File	Original	Compressed	Saved
claude-md-preferences.md	706	285	59.6%
project-notes.md	1145	535	53.3%
claude-md-project.md	1122	636	43.3%
todo-list.md	627	388	38.1%
mixed-with-code.md	888	560	36.9%
Average	898	481	46%

Important

重要提示

Caveman only affects output tokens — thinking/reasoning tokens untouched. Caveman no make brain smaller. Caveman make mouth smaller. Biggest win is readability and speed, cost savings a bonus. Caveman 只影响输出 token —— 思维/推理 token 不受影响。Caveman 不会让大脑变小，只会让嘴巴变小。最大的收获是可读性和速度，成本节省只是额外奖励。
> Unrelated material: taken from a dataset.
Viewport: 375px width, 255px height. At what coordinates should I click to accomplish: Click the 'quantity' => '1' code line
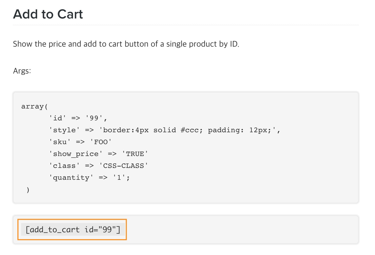89,178
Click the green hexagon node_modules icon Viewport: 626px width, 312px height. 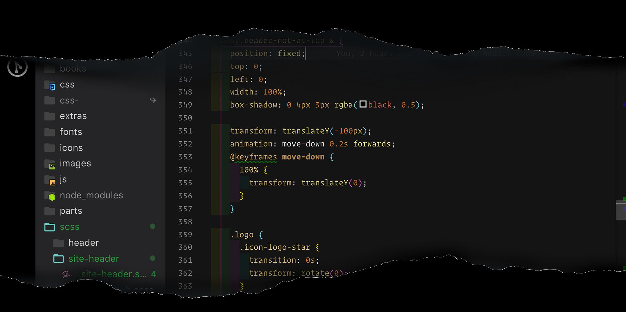52,197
A March 2026 paper “Brevity Constraints Reverse Performance Hierarchies in Language Models” found that constraining large models to brief responses improved accuracy by 26 points on certain benchmarks. Verbose not always better. Sometimes less word = more correct. 2026 年 3 月的一篇论文《简洁约束逆转语言模型性能层级》发现，限制大模型进行简短回复在某些基准测试中将准确率提高了 26 个百分点。冗长并不总是更好。有时字数越少 = 越准确。

How It Work

工作原理

Install drop skill file in agent. Skill tell agent: drop filler, keep substance, use fragments. For Claude Code, hook also write tiny flag file each session — agent see flag, talk caveman from message one. No need say /caveman. 安装时会在代理中放入技能文件。技能告诉代理：去掉填充词，保留实质内容，使用片段。对于 Claude Code，钩子程序还会为每个会话写入一个微小的标志文件 —— 代理看到标志后，从第一条消息开始就以原始人方式说话。无需输入 /caveman。
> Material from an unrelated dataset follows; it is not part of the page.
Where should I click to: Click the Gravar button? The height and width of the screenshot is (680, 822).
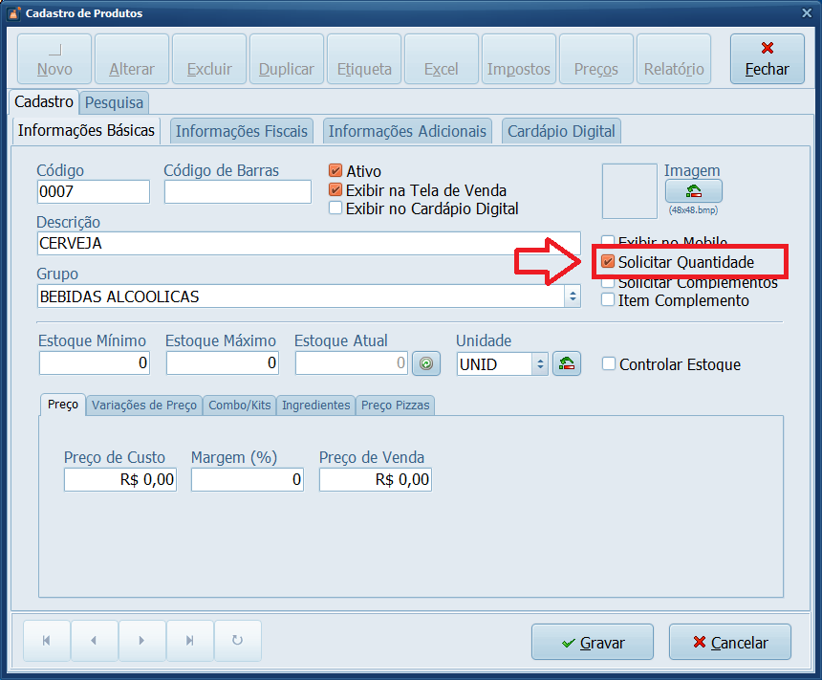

Stats command read Claude Code session log, count tokens saved, write number to statusline. Caveman-compress sub-skill rewrite memory files (CLAUDE.md, project notes) so each session start with smaller context. Save tokens forever, not just one reply. Stats 命令读取 Claude Code 会话日志，计算节省的 token，并将数字写入状态栏。Caveman-compress 子技能重写记忆文件（CLAUDE.md, 项目笔记），使每个会话都以更小的上下文开始。永久节省 token，而不仅仅是一次回复。